El hombre se me vino encima. Olía a sudor, su boca despedía marejadas de aliento podrido. Sus manos estaban en todas partes y yo ni siquiera tuve tiempo de sorprenderme. Apenas entendí lo que pretendía hacerme, le presenté batalla.

Él era fuerte, obeso, un poco más alto que yo, pero sus movimientos eran torpes. Empuñé las manos y haciendo un gran esfuerzo, las incrusté en su voluminoso estómago. Él perdió el equilibrio y durante un segundo, también el aire. Aproveché para escapar. Corrí sin detenerme hasta que me ardieron los pulmones, entré en la casa y sin cruzar palabra con nadie, subí la escalera y me encerré con llave en la habitación. Me apresuré al baño. Con un lienzo húmedo me limpie el rostro, el cuello, los brazos... cada centímetro de mi piel que había estado en contacto con aquel ser desagradable.

Alguien llamó a la puerta.

No.

Alguien intentaba tirar la puerta. Los golpes eran tan escandalosos que la inquebrantable hoja de madera se sacudía con cada arremetida.

—¡Abre la puerta inmediatamente, Victoria!. ¡Es una orden!.

Era papá. Estaba gritando como si le fuera la vida en ello.

No me acerqué a la puerta.

Ni siquiera fui capaz de salir del baño.

Del otro lado de la hoja de madera, se produjo una discusión de voces graves.

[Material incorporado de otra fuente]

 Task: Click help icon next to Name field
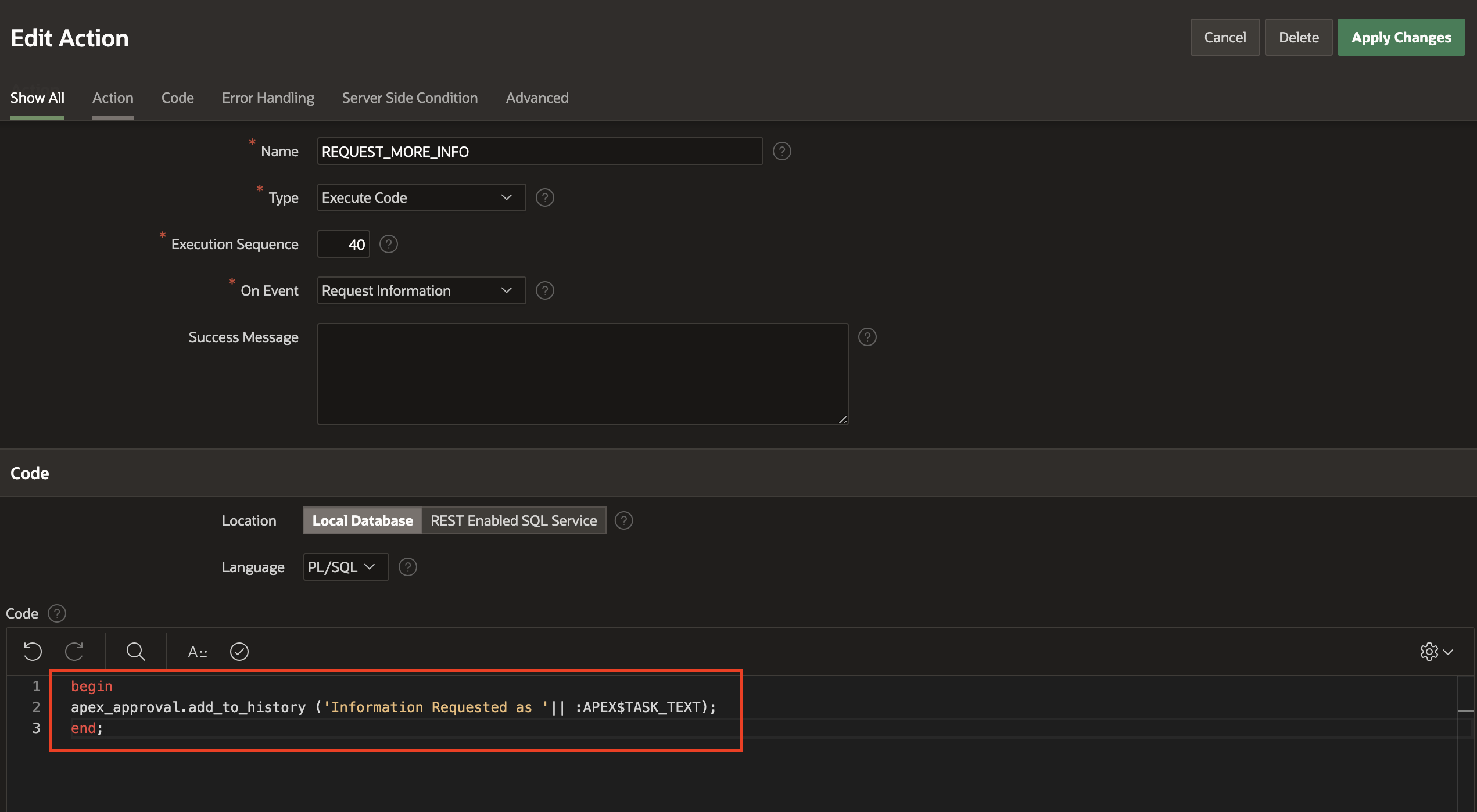pyautogui.click(x=782, y=151)
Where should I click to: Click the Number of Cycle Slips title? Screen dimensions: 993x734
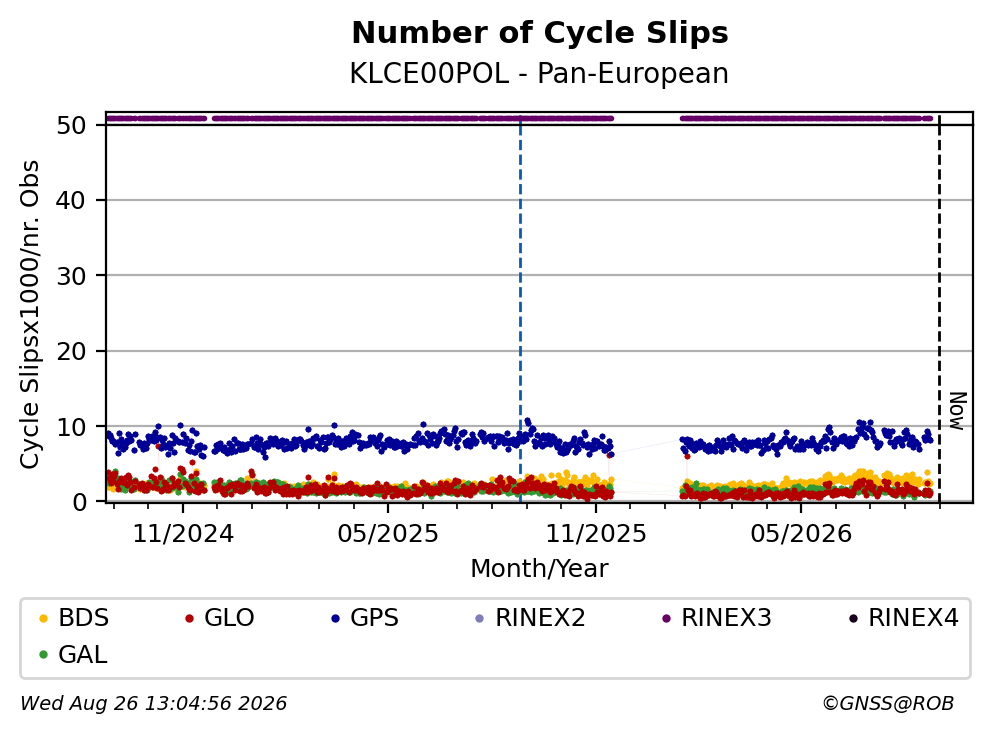(540, 33)
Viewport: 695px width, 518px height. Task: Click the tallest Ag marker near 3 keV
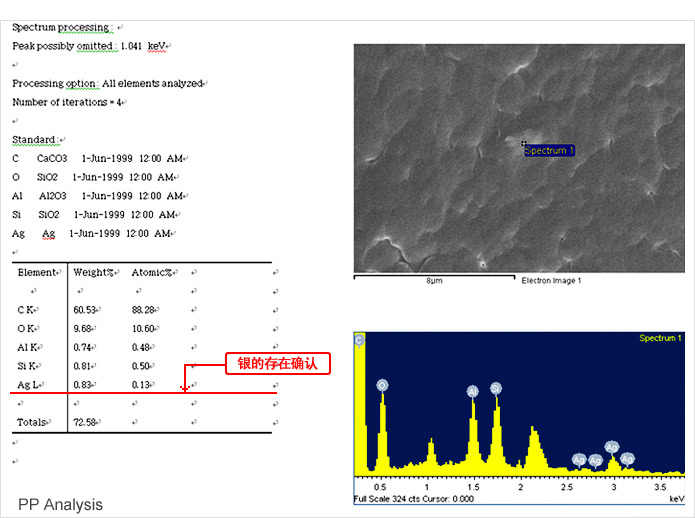coord(612,448)
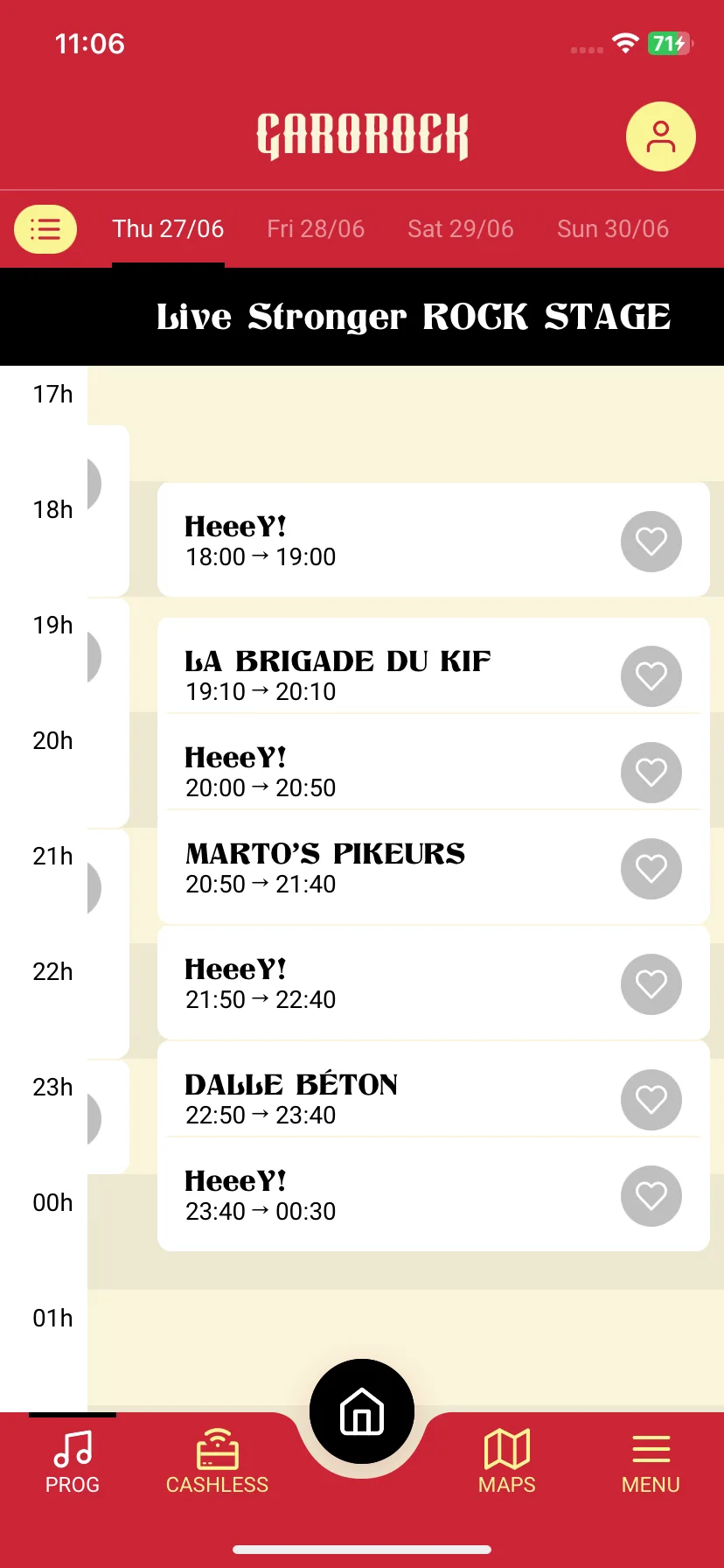
Task: Open the PROG music note tab
Action: coord(73,1461)
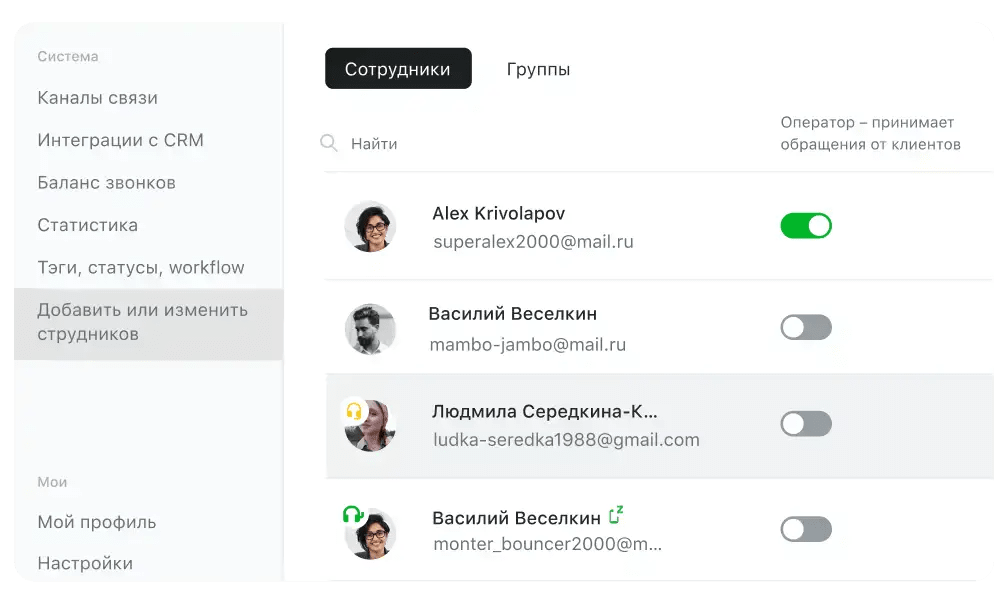Screen dimensions: 1008x598
Task: Turn on operator switch for Людмила Середкина
Action: (806, 424)
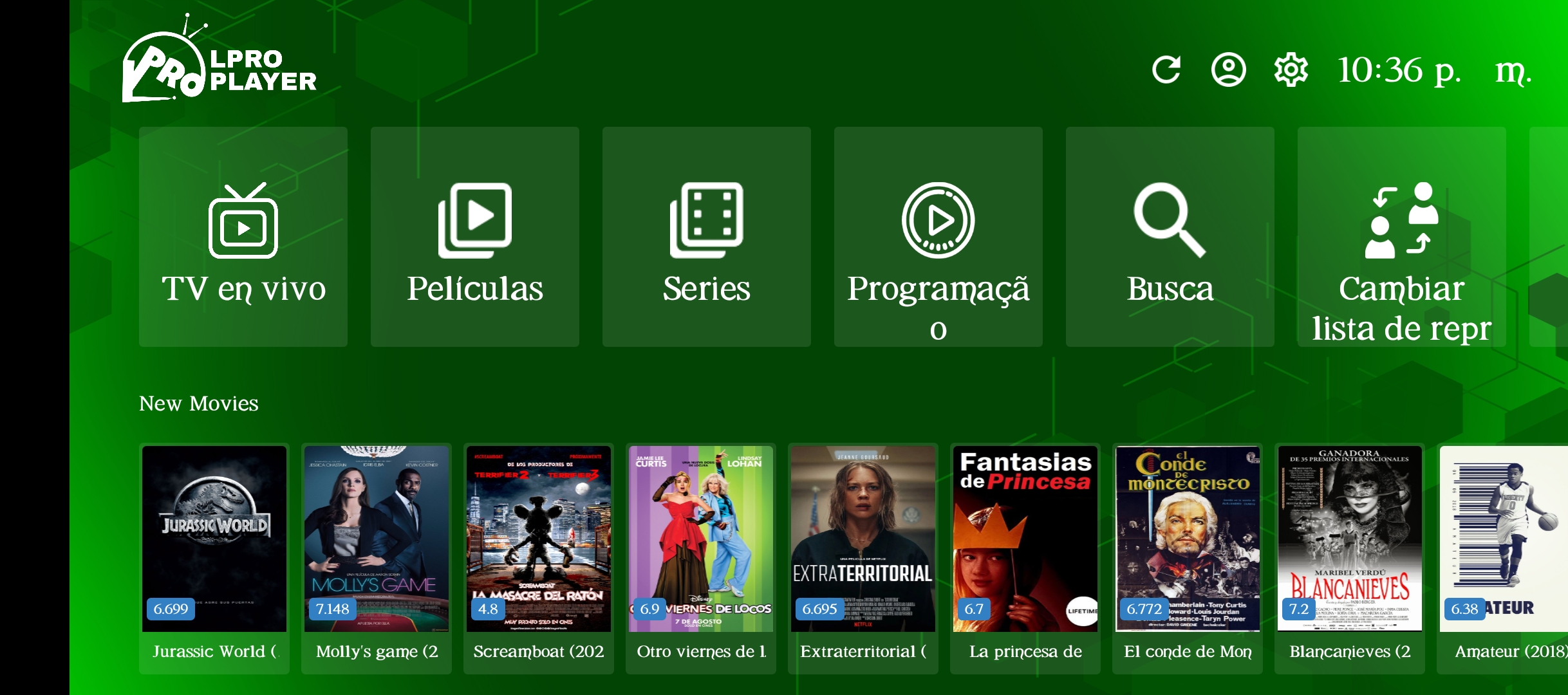Select the Amateur (2018) movie poster
1568x695 pixels.
[1502, 559]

No entendí lo que decían. Los latidos de mi corazón se habían apoderado de mis oídos. Estaba temblando. Sentía como gotas heladas corrían por mi espalda.

Y después, solo silencio.

Esta iba a ser una noche muy, muy penosamente larga.

Y lo fue.

Tampoco estuve segura de querer que despuntara la mañana.